Even more promising, Dr. Rotroff and his team detected these tumor‑specific isoforms in the blood of some HCC patients. When added to current screening tests, these markers could raise detection rates to nearly 80 percent, which is a major step forward for early diagnosis.

But detection is only half the story. Dr. Rotroff’s team has also developed splice‑switching oligonucleotides (SSOs) that shift harmful isoforms back toward their healthy versions. In early experiments, these SSOs slowed cancer cell growth. With VeloSano support, the team will now test these therapies in the lab, expand their search for additional targets using CRISPR tools and build the evidence needed to move toward first‑in‑human studies.

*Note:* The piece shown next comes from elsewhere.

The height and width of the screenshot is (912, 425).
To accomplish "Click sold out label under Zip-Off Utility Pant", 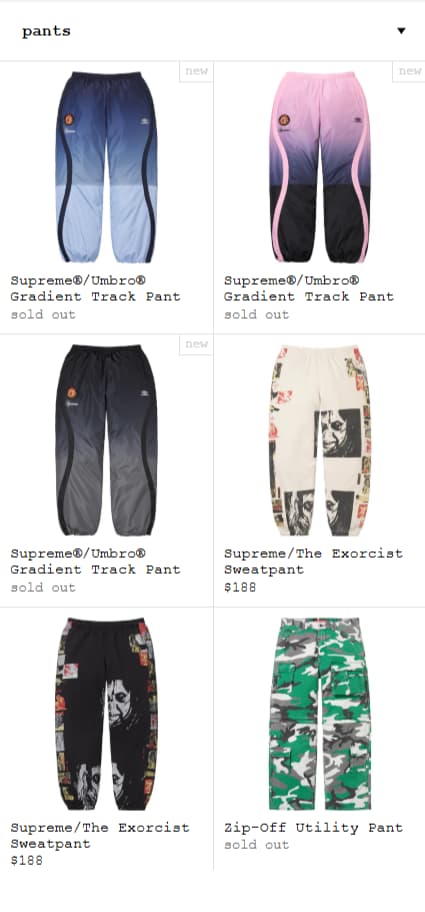I will tap(256, 845).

“I believe this project holds potential for both detection and therapy,” says Dr. Rotroff. “That’s pretty unusual to have something that covers both those spaces. We’re shifting to a blood test so that patients can come in for their clinical work and just draw an extra tube of blood.”

Dr. Rotroff is not only a past VeloSano Pilot Grant recipient; he’s also a dedicated Bike to Cure rider, motivated by the energy of all the people who come together each year united by a common cause.

“You can’t find anyone who hasn’t been touched by cancer,” says Dr. Rotroff. “Bike to Cure allows people to come together with a shared motivation to really move the needle in cancer treatment. The optimism is palpable — everyone’s super optimistic and believes this work will make a big difference.”